HI gang, As part of the Lancaster MA project, there is a 486 machine with 8 MB of memory which we would like to make into a firewall. I'm seeking recommendations on how best to do this. Are we memory limited, or can this work, and if so, how? Can we put at least a minimal installation of something on this machine, or are we going to have to explore the single floppy firewall solutions such as the Linux Router project? Finally, is there somebody who would like to volunteer for Saturday 9/29 to explicitly help with solving this problem? Thanks, Andy -- Andy Stewart Founder Worcester Linux Users' Group Worcester, MA, USA http://www.wlug.org
Andy> As part of the Lancaster MA project, there is a 486 machine with Andy> 8 MB of memory which we would like to make into a firewall.
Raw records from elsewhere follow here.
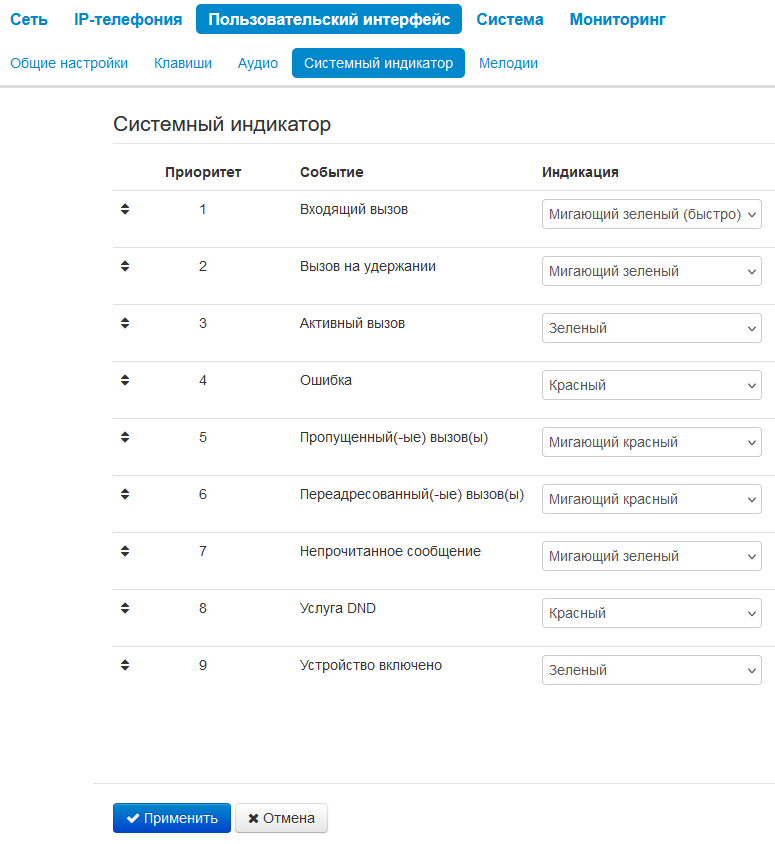Select indication for Устройство включено
Screen dimensions: 775x844
click(x=651, y=670)
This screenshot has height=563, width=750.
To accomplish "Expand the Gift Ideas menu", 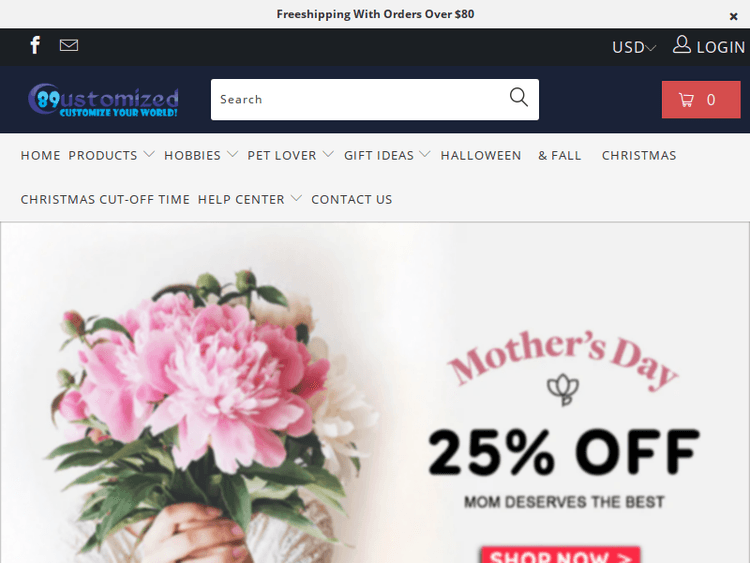I will (387, 155).
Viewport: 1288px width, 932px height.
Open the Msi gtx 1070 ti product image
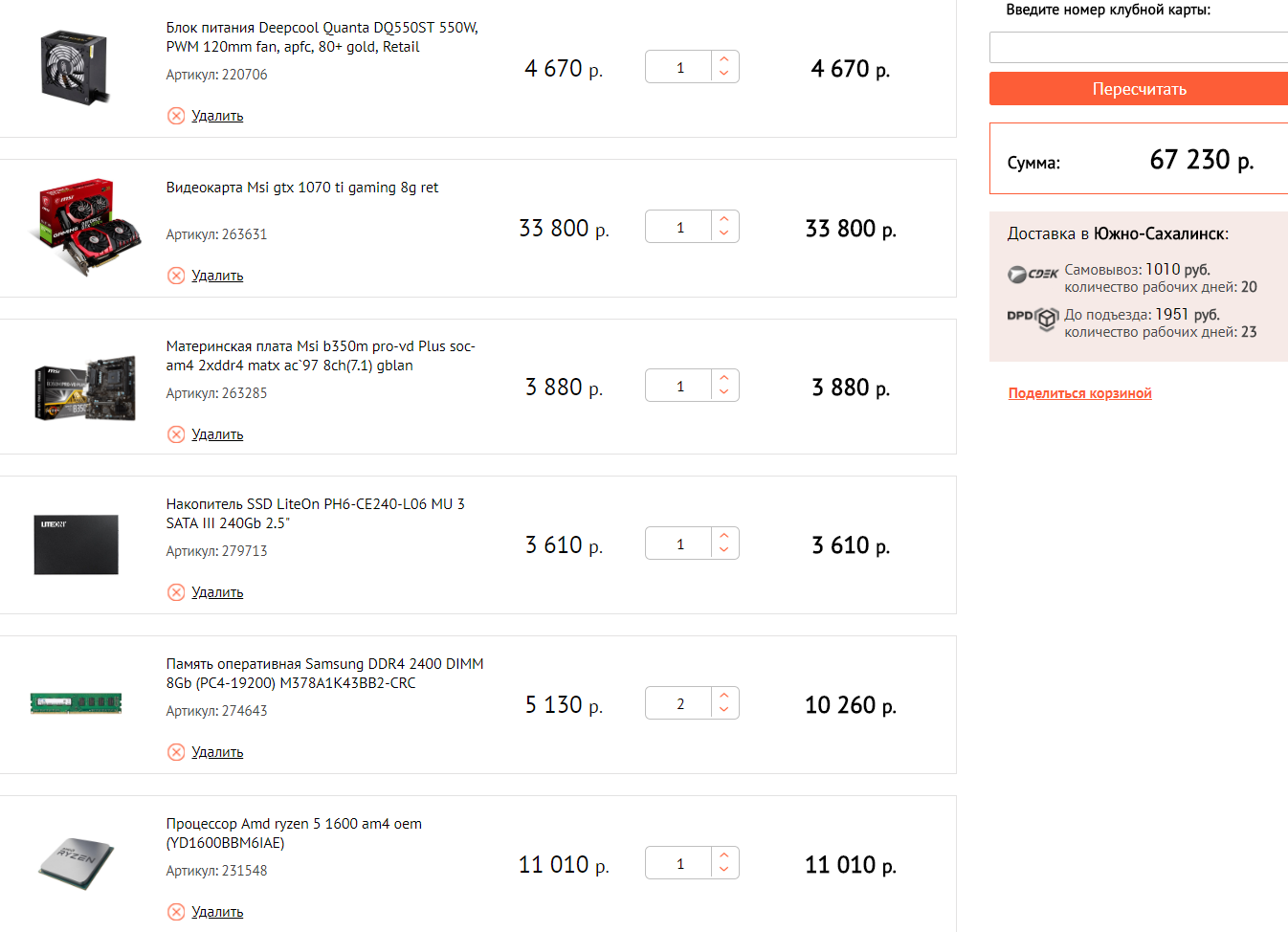click(x=85, y=227)
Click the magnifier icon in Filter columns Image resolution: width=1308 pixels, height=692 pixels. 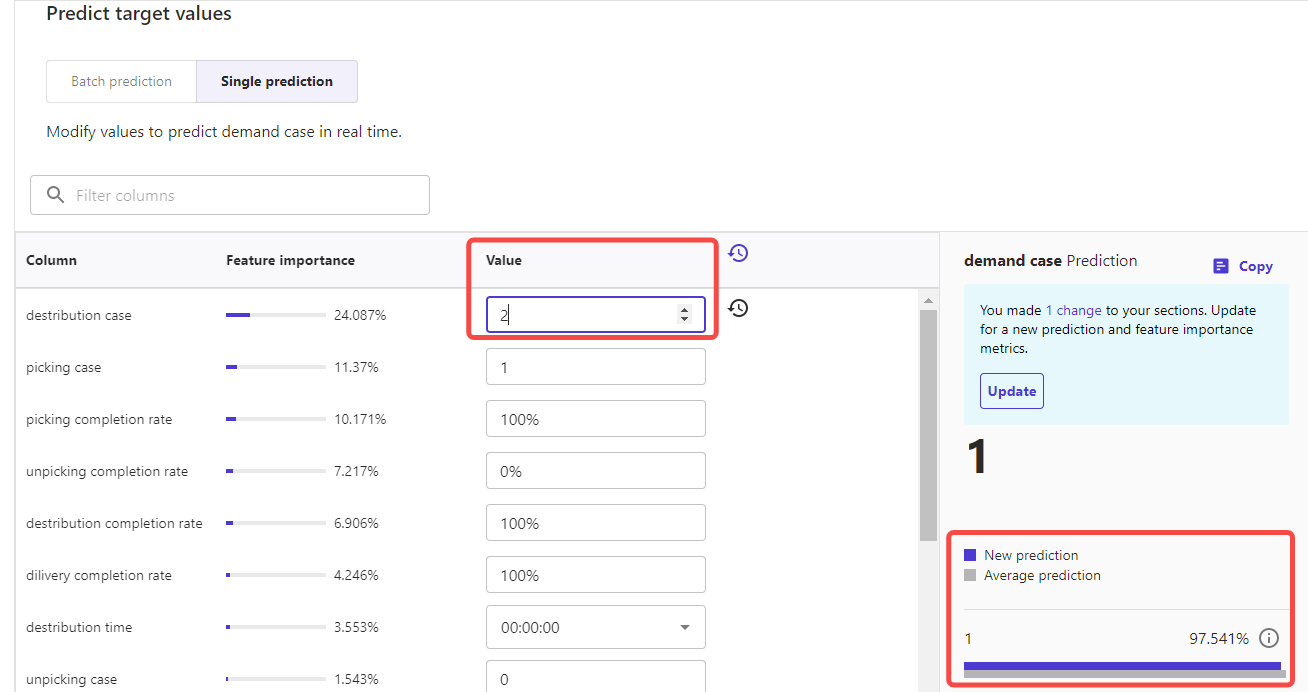(56, 195)
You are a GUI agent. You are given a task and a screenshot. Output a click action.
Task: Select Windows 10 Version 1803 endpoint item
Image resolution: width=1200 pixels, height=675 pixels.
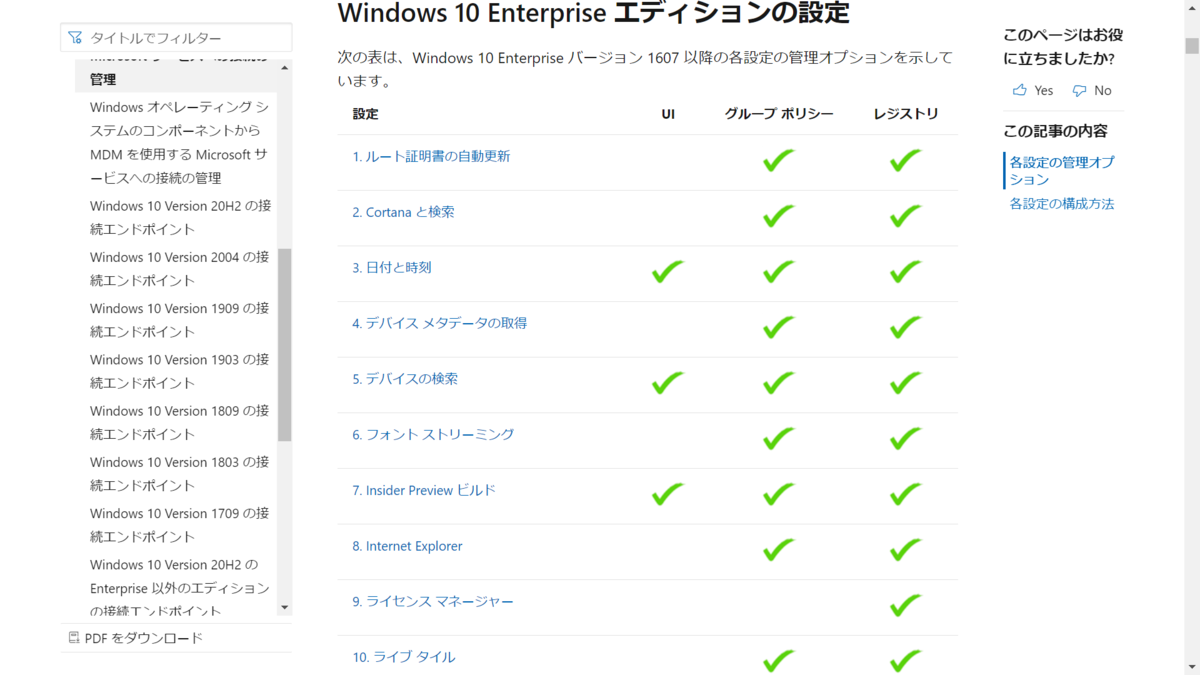click(180, 474)
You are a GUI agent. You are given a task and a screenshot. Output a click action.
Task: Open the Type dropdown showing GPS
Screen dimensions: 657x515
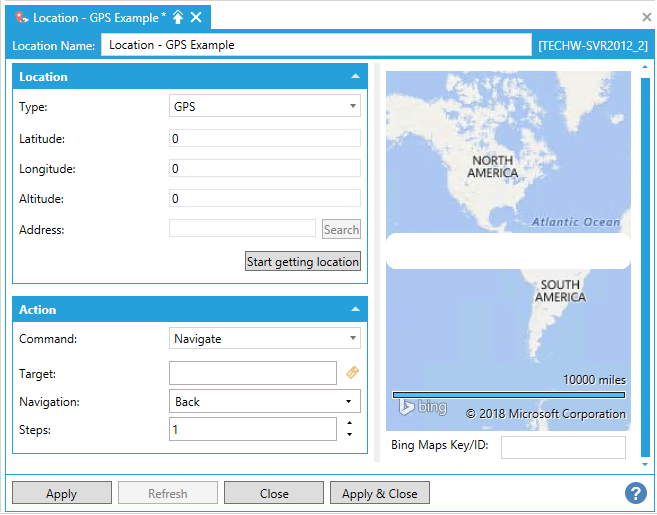tap(265, 106)
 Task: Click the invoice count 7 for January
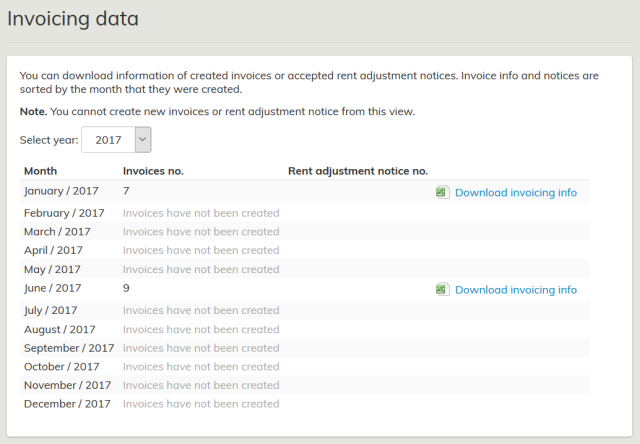pyautogui.click(x=127, y=190)
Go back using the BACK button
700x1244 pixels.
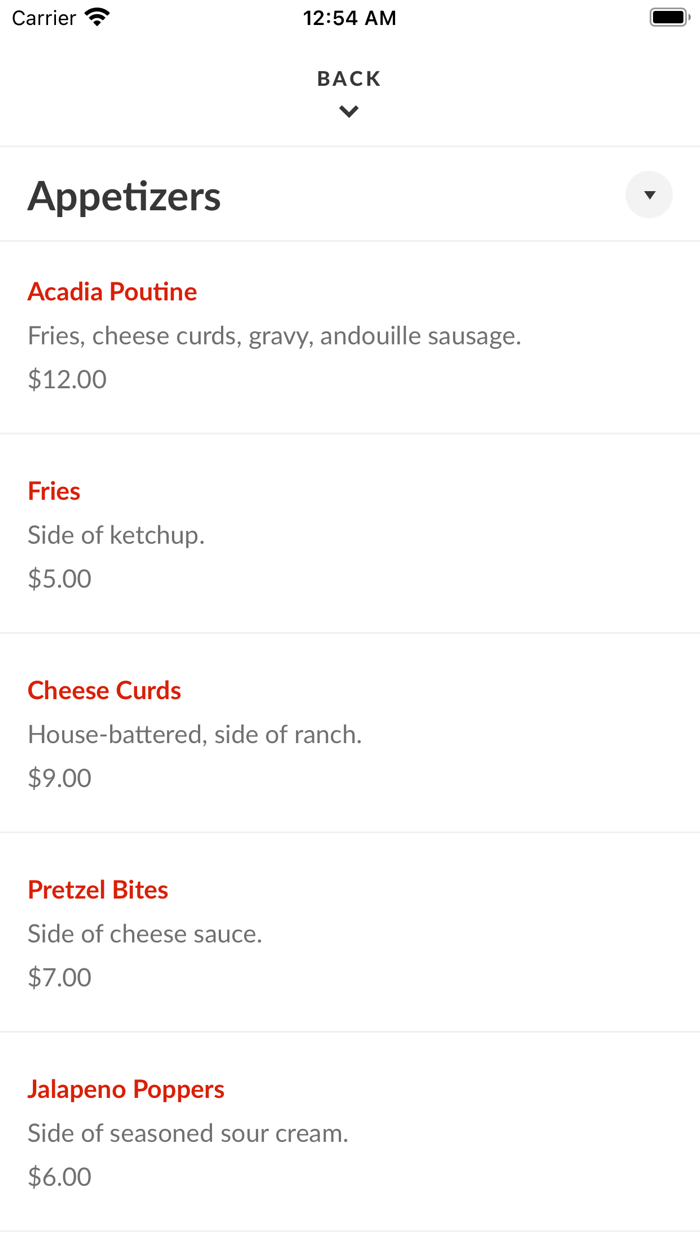[x=348, y=78]
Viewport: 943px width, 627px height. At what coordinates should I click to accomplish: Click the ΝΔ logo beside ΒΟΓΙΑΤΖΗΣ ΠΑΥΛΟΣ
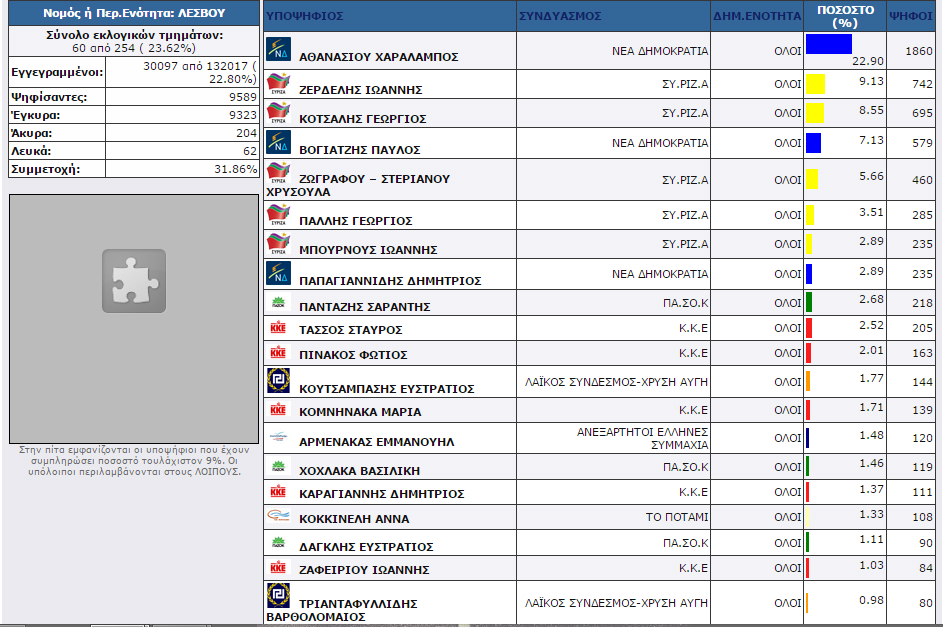pos(278,143)
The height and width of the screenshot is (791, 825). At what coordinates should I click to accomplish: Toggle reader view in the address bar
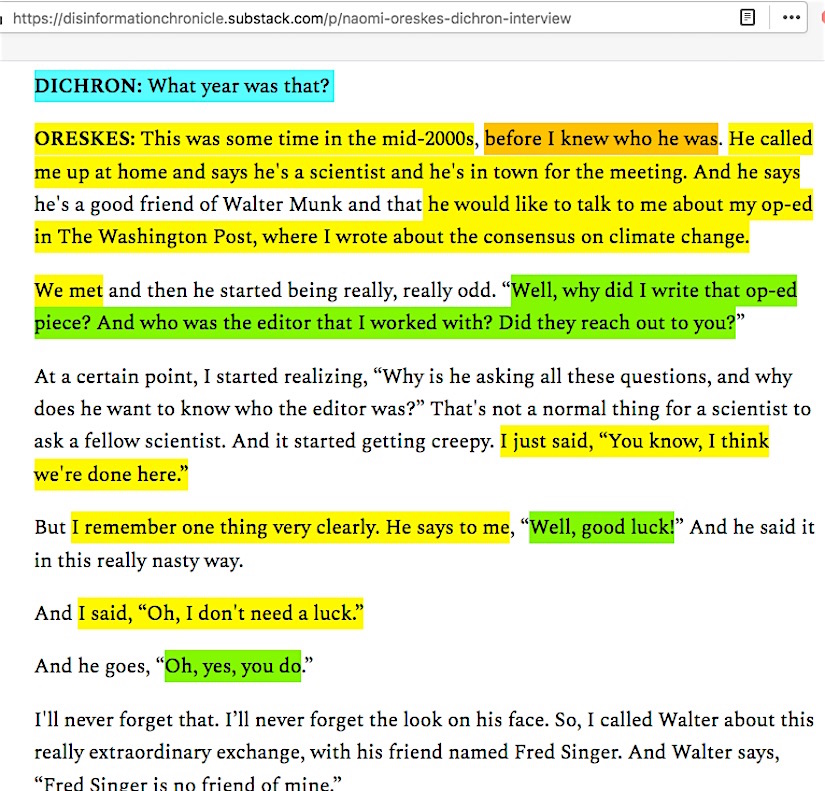746,18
I'm Andy> seeking recommendations on how best to do this. Are we memory Andy> limited, or can this work, and if so, how? LRP is the way to go, it's a firewall on a floppy disk. I'm running it at home and it's really nice. What speed internet link are you talking about here? I might be able to scrounge more memory and a P90-130 for you instead. Maybe. Andy> Can we put at least a minimal installation of something on this Andy> machine, or are we going to have to explore the single floppy Andy> firewall solutions such as the Linux Router project? It's not hard to do an LRP setup, and it's much more secure. You have a problem, you reboot. The media is physically write protected. Andy> Finally, is there somebody who would like to volunteer for Andy> Saturday 9/29 to explicitly help with solving this problem? Ummm... I might be able to help with this. John
I've never used LRP before, but I've played around with ipchains under RedHat 7.1, which are fairly easy to use and highly customizable. If you need anyone else to help on Saturday, I might be able to stop by, but it's parents' weekend, so I'm not sure. -James -----Original Message----- From: wlug-admin@mail.wlug.org [mailto:wlug-admin@mail.wlug.org]On Behalf Of John Stoffel Sent: Saturday, September 22, 2001 12:39 PM To: wlug@mail.wlug.org Subject: Re: [Wlug] Firewall on 486 w/8 MB of memory Andy> As part of the Lancaster MA project, there is a 486 machine with Andy> 8 MB of memory which we would like to make into a firewall. I'm Andy> seeking recommendations on how best to do this. Are we memory Andy> limited, or can this work, and if so, how? LRP is the way to go, it's a firewall on a floppy disk. I'm running it at home and it's really nice. What speed internet link are you talking about here? I might be able to scrounge more memory and a P90-130 for you instead. Maybe. Andy> Can we put at least a minimal installation of something on this Andy> machine, or are we going to have to explore the single floppy Andy> firewall solutions such as the Linux Router project? It's not hard to do an LRP setup, and it's much more secure. You have a problem, you reboot. The media is physically write protected. Andy> Finally, is there somebody who would like to volunteer for Andy> Saturday 9/29 to explicitly help with solving this problem? Ummm... I might be able to help with this. John _______________________________________________ Wlug mailing list Wlug@mail.wlug.org http://mail.wlug.org/mailman/listinfo/wlug
Linux Router Project is the way to go. You can get 'distros' for almost any thing. Check out lrp.c0wz.com, lrp.steinkuehler.net, www.linuxrouter.org. I use it and it's neat. No hard drive needed. Everything boots from a write-protected floppy. Includes a pretty good ipchains firewall. -Chuck James Baldassari wrote:
I've never used LRP before, but I've played around with ipchains under RedHat 7.1, which are fairly easy to use and highly customizable. If you need anyone else to help on Saturday, I might be able to stop by, but it's parents' weekend, so I'm not sure. -James
-----Original Message----- From: wlug-admin@mail.wlug.org [mailto:wlug-admin@mail.wlug.org]On Behalf Of John Stoffel Sent: Saturday, September 22, 2001 12:39 PM To: wlug@mail.wlug.org Subject: Re: [Wlug] Firewall on 486 w/8 MB of memory
Andy> As part of the Lancaster MA project, there is a 486 machine with Andy> 8 MB of memory which we would like to make into a firewall. I'm Andy> seeking recommendations on how best to do this. Are we memory Andy> limited, or can this work, and if so, how?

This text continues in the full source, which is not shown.